Mplus Discussion >> Weights

Topics
Last Day
Last 3 Days
Last Week
Tree View

Edit Profile


Weights

Mplus Discussion > Multilevel Data/Complex Sample >

Message/Author

Anonymous posted on Wednesday, September 21, 2005 - 7:02 am

I have a question about using weights in a multilevel SEM model. This model has two latent variables and six oberved at level-2 and the same setup at level-1 with different variables. Because of this and the data are clustered, I wanted to use multilevel SEM analysis. Also, the data come with weights. How would I incorporate the weights into my model? Is there an example in the manual that I am overlooking?
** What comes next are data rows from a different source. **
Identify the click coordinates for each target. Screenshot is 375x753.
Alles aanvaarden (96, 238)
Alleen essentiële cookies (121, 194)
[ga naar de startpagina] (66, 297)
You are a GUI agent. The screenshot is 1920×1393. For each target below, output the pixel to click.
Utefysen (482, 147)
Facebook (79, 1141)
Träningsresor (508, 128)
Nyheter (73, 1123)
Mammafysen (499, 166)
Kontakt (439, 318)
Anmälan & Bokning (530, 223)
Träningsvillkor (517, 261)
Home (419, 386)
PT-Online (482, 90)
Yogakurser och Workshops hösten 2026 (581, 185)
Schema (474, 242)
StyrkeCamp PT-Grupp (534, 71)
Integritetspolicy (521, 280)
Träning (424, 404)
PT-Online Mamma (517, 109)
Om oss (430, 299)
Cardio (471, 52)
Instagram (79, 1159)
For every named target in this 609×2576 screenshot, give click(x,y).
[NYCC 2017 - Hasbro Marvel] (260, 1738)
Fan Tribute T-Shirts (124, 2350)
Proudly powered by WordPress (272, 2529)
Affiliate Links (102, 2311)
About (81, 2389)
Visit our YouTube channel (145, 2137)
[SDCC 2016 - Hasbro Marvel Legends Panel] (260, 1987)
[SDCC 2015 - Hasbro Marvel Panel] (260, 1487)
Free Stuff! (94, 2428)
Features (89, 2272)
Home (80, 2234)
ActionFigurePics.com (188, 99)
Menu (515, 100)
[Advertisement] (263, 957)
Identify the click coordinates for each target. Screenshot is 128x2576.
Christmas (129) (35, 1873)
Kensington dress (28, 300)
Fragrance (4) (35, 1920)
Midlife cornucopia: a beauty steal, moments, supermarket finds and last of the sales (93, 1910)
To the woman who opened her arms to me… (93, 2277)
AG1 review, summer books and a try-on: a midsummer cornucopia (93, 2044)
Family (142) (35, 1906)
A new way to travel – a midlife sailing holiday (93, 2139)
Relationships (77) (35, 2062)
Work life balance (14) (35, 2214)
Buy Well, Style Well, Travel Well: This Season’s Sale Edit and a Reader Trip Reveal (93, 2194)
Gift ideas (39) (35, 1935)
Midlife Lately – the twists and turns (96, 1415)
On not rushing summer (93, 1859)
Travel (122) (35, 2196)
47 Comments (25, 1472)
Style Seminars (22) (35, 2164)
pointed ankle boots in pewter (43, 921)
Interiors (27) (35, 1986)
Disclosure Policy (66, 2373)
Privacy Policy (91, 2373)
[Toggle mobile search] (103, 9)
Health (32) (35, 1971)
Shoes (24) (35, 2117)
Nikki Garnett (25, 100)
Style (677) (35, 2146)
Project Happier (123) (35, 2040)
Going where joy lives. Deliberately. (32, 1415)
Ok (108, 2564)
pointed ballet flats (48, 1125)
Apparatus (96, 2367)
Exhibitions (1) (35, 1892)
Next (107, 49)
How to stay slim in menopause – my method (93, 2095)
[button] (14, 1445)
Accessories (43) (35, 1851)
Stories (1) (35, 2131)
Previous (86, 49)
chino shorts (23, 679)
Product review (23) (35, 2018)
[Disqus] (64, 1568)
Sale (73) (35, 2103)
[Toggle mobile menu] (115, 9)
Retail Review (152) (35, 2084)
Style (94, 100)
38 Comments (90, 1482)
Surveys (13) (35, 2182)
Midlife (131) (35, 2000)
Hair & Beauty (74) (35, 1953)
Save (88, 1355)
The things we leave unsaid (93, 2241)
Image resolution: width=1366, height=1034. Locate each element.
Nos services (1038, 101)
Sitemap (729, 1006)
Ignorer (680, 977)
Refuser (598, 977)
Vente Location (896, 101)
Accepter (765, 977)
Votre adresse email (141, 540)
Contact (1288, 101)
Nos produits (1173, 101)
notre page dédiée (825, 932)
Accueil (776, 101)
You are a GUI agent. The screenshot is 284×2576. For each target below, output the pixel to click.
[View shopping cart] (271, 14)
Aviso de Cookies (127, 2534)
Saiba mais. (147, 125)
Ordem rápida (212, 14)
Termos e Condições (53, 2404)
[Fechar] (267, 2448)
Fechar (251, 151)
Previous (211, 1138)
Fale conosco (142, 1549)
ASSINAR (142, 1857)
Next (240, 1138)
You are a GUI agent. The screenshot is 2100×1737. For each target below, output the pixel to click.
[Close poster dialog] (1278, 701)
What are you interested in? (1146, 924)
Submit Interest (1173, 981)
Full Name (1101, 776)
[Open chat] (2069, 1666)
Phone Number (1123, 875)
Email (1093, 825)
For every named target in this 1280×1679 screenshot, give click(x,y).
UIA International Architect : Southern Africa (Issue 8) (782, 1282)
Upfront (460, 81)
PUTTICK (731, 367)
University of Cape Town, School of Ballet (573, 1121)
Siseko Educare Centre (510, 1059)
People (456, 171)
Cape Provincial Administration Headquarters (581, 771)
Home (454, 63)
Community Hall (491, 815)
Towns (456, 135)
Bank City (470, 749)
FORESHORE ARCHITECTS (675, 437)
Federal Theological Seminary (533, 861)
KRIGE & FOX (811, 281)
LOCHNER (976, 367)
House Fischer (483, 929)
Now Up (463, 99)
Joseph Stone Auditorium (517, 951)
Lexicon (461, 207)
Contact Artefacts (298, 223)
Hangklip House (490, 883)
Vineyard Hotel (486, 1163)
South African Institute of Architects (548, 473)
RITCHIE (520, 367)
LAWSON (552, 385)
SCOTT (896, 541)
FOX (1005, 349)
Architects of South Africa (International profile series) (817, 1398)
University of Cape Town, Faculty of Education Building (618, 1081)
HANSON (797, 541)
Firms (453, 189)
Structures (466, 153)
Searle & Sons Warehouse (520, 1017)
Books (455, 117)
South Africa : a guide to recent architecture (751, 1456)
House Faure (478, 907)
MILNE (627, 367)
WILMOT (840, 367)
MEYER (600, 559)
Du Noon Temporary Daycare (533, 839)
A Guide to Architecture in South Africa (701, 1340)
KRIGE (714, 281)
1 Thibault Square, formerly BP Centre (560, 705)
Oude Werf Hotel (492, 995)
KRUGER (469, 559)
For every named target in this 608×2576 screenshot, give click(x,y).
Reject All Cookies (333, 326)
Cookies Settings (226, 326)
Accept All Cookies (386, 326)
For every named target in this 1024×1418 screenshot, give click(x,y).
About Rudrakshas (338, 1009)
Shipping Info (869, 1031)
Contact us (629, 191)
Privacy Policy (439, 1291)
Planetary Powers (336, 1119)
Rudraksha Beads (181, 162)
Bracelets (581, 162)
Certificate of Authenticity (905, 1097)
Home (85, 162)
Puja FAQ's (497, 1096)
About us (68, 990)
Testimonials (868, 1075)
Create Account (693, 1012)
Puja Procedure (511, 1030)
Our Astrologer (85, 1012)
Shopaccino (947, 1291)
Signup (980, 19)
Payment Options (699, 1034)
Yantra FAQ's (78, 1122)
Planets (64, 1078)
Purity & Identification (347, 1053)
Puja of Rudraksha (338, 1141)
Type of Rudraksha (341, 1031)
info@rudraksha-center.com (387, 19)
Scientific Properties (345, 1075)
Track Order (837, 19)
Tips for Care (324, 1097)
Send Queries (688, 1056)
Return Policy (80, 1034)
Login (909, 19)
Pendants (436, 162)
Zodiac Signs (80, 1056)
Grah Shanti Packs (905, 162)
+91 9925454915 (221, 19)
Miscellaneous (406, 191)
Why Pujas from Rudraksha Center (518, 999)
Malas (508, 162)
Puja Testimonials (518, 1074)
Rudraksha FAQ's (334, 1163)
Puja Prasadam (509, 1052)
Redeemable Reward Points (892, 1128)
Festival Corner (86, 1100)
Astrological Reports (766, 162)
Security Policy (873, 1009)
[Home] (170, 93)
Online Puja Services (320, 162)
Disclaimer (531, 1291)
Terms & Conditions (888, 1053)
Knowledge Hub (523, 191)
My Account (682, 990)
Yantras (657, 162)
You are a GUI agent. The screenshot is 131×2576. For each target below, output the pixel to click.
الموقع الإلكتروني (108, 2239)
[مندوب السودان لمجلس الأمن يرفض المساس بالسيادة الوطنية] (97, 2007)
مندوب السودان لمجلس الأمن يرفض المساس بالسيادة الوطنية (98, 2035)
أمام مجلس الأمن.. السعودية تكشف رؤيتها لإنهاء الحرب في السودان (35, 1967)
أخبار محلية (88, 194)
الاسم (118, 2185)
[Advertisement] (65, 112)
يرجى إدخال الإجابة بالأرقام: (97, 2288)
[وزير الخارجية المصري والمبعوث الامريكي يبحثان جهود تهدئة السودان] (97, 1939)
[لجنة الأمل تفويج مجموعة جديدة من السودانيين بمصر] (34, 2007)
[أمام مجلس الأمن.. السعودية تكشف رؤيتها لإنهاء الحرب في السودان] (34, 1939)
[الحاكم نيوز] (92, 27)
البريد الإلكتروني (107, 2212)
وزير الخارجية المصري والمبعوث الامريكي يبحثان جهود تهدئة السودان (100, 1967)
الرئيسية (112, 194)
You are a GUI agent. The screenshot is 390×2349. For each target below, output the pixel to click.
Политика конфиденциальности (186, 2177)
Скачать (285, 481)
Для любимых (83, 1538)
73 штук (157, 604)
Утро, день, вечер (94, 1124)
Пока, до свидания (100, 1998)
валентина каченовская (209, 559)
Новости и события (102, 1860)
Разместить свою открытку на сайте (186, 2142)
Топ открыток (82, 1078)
Thank you in advance for your assistance

Linda K. Muthen posted on Wednesday, September 21, 2005 - 7:34 am

You would use the WEIGHTS option of the VARIABLE command to specify which variable contains the sampling weight information.

Anonymous posted on Wednesday, September 21, 2005 - 2:33 pm

I'll give it a try.

Rick Sawatzky posted on Thursday, May 24, 2007 - 9:36 am

Hi, I am using data from a national survey. A bootstrapping procedure was used to create 500 sets of sampling weights which have been provided by the owner of the database for the purpose of estimating standard errors while taking the survey design into account. Is there a way in MPlus to combine model estimates based on these sampling weights or do I have to manually run the models 500 times and then manually calculate the stardand errors based on the distributions of the obtained estimates?

Linda K. Muthen posted on Thursday, May 24, 2007 - 10:05 am

If you have 500 data sets each with a different weight, you can use external Monte Carlo (Example 11.6, Step 2) to analyze them. You will obtain results that are the average parameter estimates, the average standard error, etc. (see Chapter 11, Monte Carlo Output. I'm not sure this is exactly how these replicate weights should be used.

Thais Rogatko posted on Tuesday, November 11, 2008 - 10:03 am

Hi, I'm using the European Social Survey data which has two sampling weight variables (a Design weight to control for not all people being given the same chance of selesction, and a population weight to accurately represent country populations). I am testing a two-level model (country level and individual level). I'm wondering how I include both weight variables. Do I say WEIGHT = DWEIGHT PWEIGHT

Thanks for your help

Tihomir Asparouhov posted on Tuesday, November 11, 2008 - 1:33 pm

For the twolevel model you should use only WEIGHT = DWEIGHT, however if you want to estimate population totals you should use single level models with weight the product of DWEIGHT and PWEIGHT.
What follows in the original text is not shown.